This memo defines methods of end-to-end signing and object encryption
for the Extensible Messaging and Presence Protocol (XMPP). (For
information about XMPP, see [XMPP-CORE] and [XMPP-IM].) The method
specified herein enables a sender to sign and/or encrypt an instant
message sent to a specific recipient, sign and/or encrypt presence
information that is directed to a specific user, and sign and/or
encrypt any arbitrary XMPP stanza directed to a specific user. This
memo thereby helps the XMPP specifications meet the requirements
specified in [IMP-REQS].
1.1. Terminology
This document inherits terminology defined in [CMS], [IMP-MODEL],
[SMIME], and [XMPP-CORE].
The capitalized key words "MUST", "MUST NOT", "REQUIRED", "SHALL",
"SHALL NOT", "SHOULD", "SHOULD NOT", "RECOMMENDED", "MAY", and
"OPTIONAL" in this document are to be interpreted as described in BCP
14, RFC 2119 [TERMS].
2. Requirements
For the purposes of this memo, we stipulate the following
requirements:
1. The method defined MUST address signing and encryption
requirements for minimal instant messaging and presence, as those
are defined in [IMP-REQS]. In particular, the method MUST
address the following requirements, which are copied here
verbatim from [IMP-REQS]:
* The protocol MUST provide means to ensure confidence that a
received message (NOTIFICATION or INSTANT MESSAGE) has not
been corrupted or tampered with. (Section 2.5.1)

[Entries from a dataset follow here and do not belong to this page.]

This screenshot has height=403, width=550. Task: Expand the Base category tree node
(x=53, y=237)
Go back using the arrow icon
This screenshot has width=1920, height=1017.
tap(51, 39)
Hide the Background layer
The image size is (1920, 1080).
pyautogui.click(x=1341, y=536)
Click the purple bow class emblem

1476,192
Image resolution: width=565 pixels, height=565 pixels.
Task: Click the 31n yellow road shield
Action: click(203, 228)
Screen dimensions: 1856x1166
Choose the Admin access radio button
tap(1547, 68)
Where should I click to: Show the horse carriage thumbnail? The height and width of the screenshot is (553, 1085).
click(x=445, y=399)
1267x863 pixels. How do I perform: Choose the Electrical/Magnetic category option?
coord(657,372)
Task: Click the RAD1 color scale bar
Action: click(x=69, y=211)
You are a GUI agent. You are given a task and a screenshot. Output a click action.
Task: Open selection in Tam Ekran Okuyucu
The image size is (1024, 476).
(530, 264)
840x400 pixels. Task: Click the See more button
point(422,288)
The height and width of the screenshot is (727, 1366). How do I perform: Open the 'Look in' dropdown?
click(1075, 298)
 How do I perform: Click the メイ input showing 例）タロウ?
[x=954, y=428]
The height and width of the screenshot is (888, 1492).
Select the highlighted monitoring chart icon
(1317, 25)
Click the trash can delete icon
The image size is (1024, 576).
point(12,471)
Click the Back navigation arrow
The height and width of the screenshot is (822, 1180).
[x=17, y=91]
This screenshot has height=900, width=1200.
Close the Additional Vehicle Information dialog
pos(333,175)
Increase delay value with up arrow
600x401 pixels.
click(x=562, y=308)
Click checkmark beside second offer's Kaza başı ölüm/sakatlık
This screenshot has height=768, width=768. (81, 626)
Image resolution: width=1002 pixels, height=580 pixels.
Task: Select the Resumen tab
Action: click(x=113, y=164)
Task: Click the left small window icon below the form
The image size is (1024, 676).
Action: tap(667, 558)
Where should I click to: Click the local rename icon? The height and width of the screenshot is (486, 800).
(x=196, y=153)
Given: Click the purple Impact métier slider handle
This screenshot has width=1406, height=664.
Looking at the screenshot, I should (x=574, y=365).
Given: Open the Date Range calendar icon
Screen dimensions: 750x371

* The protocol MUST provide means to ensure confidence that a
received message (NOTIFICATION or INSTANT MESSAGE) has not
been recorded and played back by an adversary. (Section
2.5.2)
* The protocol MUST provide means to ensure that a sent message
(NOTIFICATION or INSTANT MESSAGE) is only readable by ENTITIES
that the sender allows. (Section 2.5.3)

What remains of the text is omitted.